─── Data provided ───
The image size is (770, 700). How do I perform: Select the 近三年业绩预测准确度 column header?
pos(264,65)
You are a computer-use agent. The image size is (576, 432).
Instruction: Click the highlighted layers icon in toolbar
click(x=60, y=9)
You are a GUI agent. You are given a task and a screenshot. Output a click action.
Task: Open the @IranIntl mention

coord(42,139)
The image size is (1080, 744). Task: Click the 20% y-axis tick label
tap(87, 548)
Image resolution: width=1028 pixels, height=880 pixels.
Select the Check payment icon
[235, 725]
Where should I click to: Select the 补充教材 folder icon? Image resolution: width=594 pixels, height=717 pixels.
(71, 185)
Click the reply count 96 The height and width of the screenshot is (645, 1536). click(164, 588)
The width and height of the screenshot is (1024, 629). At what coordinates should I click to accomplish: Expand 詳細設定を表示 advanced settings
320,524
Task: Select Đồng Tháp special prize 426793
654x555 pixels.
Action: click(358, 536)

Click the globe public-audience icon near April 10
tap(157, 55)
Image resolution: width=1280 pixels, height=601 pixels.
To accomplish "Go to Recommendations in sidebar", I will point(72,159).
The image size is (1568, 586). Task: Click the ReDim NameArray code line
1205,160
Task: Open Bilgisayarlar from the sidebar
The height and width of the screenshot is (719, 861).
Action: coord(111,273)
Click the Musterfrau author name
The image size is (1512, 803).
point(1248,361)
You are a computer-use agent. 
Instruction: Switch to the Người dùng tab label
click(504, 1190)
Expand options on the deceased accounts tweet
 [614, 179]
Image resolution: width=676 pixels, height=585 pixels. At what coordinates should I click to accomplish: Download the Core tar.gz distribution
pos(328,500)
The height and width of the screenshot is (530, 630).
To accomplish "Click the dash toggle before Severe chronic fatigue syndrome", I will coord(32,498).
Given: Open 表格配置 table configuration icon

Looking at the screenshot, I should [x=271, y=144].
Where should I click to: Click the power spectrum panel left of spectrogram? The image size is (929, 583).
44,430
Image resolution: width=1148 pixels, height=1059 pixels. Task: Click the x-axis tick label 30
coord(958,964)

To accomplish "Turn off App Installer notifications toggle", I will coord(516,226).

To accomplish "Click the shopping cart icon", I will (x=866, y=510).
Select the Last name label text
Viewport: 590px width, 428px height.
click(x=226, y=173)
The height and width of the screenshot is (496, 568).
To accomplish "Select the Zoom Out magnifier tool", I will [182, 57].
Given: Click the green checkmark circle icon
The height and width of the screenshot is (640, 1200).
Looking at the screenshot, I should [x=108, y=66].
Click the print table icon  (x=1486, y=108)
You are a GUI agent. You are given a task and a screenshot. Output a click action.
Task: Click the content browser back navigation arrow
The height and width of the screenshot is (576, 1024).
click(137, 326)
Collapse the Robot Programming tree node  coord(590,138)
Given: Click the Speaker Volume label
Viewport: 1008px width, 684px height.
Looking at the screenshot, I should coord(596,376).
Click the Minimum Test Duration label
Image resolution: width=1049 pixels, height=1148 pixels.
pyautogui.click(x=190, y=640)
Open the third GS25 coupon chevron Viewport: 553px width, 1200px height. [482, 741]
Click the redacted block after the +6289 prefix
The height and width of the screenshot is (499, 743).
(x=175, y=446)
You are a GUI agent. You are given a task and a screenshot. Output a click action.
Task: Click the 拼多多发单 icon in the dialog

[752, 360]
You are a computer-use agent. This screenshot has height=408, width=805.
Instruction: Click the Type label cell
───
Work task
Within the data above, pick out all lines holding the word "sidebar".

Response area
To accomplish "Go to Recommendations in sidebar", I will point(72,159).
Task: Open Bilgisayarlar from the sidebar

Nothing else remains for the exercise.